Heather Plochman: Thank you for that answer, Peter. Our next question is for Dr. Hunter. Where can I find a list of the 19 quality measures OPM is using?
Christine Hunter: You can find it at OPM.gov, our Web site. If the questioner would like to email Sheila Pinter, her contact information is listed on my last slide; we'll send you a direct link to the measures. All of our communications with our health plans are public, in the public domain, and listed on the Healthcare and Insurance section of OPM's Web site. That particular communication carries a tag of 2015-10 if you'd like to look for the particular document.
Heather Plochman: We have another question for Dr. Hunter. You mentioned the concept of external benchmarking. What characteristics were looked for in terms of deciding which entities were selected for comparison, beyond just organizations providing similar services?
Christine Hunter: I'll take that question—it's a great question, and the answer is that we require the nationwide commercial benchmark. We felt that health care was and is somewhat originally driven by the adoption of particular protocols, and the availability of services. So, while States' benchmarks are of interest to us, our focus has remained making sure that Federal employees, to the greatest extent possible, get care that rivals the best available in the commercial sector in the United States.
We don't currently have any measures in the set that are restricted to members over 65, but we're contemplating some. We would consider a Medicare benchmark, and we will take the measures they benchmark from any measures steward that can make them available in an audited manner. We won't just take a benchmark reported in an email; we have to see that the benchmark is as auditable as our collection of the measures. Thank you.
Recent National Quality Strategy Updates [Slide 35]
Heather Plochman: Great. Thank you Dr. Hunter. And before we close, we wanted to give a couple of recent National Quality Strategy updates. The 2015 National Healthcare Quality and Disparities Report and 5th Anniversary Update on the National Quality Strategy was recently published. We've included the link here, and this report featured key data updates and progress made at the 5-year anniversary of the NQS.
Recent National Quality Strategy Updates cont'd. [Slide 36]
Heather Plochman: In recognition of the Strategy's 5-year anniversary, the National Quality Strategy released a toolkit for stakeholders to use. It includes promotional materials, graphics, Web content, and more, that you all can use and tailor to your specific needs to share your successes and progress throughout 2016. So we've included the link to that here as well.
Thank you for attending today's presentation! [Slide 37]
Heather Plochman: Thank you all so much for attending today's presentation.
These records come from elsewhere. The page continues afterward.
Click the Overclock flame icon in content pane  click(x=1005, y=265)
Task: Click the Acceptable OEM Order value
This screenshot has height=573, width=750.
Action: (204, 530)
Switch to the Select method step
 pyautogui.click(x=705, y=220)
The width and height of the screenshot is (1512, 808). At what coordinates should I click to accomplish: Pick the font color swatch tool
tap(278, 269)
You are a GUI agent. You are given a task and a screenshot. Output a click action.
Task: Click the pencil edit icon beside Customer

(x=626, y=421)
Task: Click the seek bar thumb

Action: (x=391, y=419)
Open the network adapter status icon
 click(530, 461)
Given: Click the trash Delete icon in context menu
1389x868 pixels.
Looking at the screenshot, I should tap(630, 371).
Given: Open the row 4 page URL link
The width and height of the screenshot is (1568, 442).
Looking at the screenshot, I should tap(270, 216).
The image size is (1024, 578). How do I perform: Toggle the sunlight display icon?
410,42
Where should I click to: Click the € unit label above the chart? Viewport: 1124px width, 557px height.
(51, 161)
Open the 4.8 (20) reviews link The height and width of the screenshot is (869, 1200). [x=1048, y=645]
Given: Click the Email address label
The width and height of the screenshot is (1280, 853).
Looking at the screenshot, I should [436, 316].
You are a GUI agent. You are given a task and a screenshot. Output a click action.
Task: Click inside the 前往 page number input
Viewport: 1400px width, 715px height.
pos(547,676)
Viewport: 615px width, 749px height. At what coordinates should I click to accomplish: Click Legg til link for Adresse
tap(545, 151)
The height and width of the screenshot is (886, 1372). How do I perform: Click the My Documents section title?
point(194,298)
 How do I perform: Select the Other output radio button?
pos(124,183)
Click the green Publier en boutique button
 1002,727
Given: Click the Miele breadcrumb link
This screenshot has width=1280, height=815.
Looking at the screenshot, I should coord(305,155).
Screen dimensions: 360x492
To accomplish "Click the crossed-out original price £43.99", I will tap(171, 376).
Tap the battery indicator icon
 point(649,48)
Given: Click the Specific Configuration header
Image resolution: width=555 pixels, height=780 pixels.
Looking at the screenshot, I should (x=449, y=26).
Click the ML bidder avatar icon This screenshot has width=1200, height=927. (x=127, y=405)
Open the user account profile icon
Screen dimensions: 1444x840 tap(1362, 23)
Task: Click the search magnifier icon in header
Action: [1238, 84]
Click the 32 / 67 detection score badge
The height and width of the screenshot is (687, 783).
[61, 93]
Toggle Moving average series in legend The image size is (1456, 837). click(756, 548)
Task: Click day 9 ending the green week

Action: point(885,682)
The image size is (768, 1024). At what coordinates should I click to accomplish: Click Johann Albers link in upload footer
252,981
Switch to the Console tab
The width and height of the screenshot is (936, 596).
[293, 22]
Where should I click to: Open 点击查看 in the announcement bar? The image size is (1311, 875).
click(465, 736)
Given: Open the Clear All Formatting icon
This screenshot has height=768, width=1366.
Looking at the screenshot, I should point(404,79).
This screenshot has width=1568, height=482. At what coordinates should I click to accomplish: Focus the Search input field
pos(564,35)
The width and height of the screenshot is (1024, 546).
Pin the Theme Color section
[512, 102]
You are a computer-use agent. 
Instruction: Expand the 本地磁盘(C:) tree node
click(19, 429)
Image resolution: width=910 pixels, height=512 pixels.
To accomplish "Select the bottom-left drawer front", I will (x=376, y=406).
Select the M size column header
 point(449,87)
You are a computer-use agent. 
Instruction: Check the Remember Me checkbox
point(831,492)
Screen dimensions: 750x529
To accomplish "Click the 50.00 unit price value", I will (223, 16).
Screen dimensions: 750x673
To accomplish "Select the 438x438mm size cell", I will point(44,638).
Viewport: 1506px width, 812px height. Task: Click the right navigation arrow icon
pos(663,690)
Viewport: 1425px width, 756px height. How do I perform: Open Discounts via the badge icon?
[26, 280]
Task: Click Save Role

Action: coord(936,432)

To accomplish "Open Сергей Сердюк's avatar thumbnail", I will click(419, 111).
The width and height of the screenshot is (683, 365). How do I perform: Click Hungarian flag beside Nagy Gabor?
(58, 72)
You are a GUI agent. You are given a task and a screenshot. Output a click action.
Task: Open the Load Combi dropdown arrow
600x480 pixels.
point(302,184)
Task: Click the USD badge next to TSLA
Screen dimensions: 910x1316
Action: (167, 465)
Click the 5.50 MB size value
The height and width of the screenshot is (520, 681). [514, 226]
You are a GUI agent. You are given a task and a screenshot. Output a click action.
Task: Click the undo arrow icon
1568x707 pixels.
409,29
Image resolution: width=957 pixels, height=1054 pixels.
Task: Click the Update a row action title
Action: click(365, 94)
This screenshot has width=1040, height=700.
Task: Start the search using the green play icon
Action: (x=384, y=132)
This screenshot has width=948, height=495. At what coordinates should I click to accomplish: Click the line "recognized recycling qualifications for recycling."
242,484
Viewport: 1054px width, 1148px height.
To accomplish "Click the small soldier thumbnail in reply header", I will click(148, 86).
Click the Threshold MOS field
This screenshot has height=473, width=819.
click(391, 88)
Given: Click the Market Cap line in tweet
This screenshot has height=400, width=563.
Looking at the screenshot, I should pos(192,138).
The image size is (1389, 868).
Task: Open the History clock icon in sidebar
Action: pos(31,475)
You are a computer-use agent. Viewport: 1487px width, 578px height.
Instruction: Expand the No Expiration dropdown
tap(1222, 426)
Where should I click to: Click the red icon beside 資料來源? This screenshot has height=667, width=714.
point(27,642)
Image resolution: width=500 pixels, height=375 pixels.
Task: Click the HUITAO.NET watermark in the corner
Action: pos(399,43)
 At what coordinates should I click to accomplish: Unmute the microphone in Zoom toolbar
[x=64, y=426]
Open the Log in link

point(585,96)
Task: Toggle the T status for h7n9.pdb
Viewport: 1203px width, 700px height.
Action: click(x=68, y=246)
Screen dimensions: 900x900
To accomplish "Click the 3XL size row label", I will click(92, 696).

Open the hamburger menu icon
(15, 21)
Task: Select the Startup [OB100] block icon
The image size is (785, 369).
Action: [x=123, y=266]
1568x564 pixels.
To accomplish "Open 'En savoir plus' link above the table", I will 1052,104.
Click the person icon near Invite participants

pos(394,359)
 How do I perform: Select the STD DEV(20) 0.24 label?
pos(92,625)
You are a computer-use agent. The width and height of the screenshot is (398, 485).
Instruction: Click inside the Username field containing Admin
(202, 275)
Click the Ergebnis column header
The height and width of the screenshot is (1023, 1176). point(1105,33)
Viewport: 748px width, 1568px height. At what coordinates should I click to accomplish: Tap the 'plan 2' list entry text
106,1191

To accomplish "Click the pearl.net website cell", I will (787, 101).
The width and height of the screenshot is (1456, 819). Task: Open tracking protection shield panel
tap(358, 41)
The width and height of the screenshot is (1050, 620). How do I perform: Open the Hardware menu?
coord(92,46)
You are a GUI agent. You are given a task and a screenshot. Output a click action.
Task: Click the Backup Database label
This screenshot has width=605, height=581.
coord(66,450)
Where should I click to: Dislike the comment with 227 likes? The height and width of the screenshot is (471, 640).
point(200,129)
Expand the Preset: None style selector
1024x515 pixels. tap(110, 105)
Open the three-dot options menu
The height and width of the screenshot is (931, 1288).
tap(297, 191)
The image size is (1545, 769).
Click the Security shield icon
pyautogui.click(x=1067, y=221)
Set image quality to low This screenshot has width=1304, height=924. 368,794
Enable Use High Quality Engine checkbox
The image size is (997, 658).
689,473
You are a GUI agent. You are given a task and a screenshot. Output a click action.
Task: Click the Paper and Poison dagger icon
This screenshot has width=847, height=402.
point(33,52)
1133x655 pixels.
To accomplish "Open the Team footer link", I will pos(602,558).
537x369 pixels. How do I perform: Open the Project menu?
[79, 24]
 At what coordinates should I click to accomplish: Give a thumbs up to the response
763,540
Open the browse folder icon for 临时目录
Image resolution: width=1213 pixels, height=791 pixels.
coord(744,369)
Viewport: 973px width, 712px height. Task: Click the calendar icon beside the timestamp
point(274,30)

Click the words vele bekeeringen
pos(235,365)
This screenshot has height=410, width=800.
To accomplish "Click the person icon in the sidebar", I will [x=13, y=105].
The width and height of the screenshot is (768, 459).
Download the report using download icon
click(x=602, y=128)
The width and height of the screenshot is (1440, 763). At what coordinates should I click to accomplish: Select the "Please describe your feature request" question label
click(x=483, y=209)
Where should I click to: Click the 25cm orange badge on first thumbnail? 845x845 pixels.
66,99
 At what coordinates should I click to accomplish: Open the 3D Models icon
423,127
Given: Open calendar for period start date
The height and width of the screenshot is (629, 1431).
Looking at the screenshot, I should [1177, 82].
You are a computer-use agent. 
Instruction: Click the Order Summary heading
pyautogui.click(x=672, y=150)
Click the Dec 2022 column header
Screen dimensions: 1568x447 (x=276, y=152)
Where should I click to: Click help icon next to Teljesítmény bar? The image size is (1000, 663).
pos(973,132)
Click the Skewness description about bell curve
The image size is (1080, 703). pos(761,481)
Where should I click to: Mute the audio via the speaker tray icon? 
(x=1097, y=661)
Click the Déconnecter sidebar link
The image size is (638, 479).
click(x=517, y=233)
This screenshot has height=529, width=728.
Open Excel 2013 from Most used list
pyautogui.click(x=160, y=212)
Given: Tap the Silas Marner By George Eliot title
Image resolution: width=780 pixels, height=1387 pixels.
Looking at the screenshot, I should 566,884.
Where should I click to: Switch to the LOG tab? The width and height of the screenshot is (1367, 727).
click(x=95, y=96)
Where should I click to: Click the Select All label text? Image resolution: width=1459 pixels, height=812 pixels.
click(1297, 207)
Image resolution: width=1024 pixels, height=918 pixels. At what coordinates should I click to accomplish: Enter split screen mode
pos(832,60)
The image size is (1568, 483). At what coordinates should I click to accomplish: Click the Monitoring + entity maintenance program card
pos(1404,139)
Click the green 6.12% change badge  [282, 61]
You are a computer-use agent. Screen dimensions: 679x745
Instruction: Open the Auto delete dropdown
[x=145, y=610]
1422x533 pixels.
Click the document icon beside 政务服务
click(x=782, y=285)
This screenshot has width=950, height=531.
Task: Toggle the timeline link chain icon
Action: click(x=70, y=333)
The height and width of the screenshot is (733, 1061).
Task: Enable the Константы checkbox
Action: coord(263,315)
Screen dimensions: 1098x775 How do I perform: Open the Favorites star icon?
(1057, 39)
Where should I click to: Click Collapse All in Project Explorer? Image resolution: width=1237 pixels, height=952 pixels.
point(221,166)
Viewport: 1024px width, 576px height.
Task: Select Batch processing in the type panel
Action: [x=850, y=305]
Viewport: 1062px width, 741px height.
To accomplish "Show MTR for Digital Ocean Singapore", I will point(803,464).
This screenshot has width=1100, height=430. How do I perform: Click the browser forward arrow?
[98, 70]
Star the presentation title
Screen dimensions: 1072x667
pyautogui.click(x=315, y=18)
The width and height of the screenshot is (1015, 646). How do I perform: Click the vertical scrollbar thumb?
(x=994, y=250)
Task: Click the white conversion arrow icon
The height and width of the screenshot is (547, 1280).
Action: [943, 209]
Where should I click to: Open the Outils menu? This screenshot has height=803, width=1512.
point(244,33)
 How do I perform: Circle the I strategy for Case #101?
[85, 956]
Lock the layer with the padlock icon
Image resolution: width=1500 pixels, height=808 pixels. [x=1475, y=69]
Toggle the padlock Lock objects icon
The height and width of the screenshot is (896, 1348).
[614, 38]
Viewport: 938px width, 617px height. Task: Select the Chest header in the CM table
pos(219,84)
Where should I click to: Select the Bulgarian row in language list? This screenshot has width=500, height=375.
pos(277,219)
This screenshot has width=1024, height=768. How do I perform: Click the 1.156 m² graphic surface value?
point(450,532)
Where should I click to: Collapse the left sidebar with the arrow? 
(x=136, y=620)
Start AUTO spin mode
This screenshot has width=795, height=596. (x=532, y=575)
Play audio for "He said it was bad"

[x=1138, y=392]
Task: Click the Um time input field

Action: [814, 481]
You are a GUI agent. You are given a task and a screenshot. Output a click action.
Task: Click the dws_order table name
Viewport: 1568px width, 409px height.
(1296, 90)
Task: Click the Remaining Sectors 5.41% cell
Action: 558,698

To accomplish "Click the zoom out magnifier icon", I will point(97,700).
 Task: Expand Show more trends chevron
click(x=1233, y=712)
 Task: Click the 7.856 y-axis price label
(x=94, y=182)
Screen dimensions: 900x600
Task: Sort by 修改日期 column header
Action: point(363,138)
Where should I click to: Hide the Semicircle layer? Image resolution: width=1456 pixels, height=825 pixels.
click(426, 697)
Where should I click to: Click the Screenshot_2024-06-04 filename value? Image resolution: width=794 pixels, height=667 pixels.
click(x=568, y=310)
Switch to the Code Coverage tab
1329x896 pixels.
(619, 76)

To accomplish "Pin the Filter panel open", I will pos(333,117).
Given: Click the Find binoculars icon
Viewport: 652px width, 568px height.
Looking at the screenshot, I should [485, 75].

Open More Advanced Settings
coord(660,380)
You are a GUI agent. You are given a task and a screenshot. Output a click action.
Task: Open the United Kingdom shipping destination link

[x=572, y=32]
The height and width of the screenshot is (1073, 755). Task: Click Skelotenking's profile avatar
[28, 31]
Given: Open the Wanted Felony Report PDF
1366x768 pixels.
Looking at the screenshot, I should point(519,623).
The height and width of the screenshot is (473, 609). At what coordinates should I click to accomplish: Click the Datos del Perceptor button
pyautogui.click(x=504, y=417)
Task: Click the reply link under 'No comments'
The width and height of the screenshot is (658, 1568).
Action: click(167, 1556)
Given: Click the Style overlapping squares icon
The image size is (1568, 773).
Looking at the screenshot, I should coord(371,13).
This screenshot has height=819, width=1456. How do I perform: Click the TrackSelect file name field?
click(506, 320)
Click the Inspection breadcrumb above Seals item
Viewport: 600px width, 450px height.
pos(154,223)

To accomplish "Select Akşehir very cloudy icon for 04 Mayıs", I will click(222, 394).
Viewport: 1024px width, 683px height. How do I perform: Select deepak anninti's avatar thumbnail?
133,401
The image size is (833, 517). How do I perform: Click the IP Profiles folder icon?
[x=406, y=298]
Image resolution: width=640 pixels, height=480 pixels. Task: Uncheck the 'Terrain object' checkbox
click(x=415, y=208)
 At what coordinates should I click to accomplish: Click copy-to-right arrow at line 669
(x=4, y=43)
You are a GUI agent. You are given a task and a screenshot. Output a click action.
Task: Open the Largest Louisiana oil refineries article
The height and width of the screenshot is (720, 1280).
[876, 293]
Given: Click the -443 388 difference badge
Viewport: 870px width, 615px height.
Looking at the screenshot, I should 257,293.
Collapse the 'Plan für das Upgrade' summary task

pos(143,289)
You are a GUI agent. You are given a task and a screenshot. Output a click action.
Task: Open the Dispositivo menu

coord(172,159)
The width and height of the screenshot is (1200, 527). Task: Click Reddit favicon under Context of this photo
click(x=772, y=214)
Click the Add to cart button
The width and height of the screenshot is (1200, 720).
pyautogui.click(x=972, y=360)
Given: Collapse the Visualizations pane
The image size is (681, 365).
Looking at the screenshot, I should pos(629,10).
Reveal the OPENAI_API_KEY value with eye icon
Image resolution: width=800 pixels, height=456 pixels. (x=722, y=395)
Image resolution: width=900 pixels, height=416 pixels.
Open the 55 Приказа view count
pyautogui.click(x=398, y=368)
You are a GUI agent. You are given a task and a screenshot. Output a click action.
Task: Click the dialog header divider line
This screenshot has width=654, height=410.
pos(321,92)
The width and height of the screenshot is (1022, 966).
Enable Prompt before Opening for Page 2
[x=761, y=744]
The presentation archive will be on the Working for Quality Web site in the coming weeks. We've also included the links to the 2016 Agency Specific Plans here, and there are additional plans up there beyond CDC and OPM for you to take a look at. Agencies participate in this Agency Specific Plan process each year, and come to the table with new programs and initiatives each year aligned with the National Quality Strategy. Thank you, and we'll conclude the Webinar.
Nancy Wilson, Peter Briss, Christine Hunter: Thank you all for attending today's event.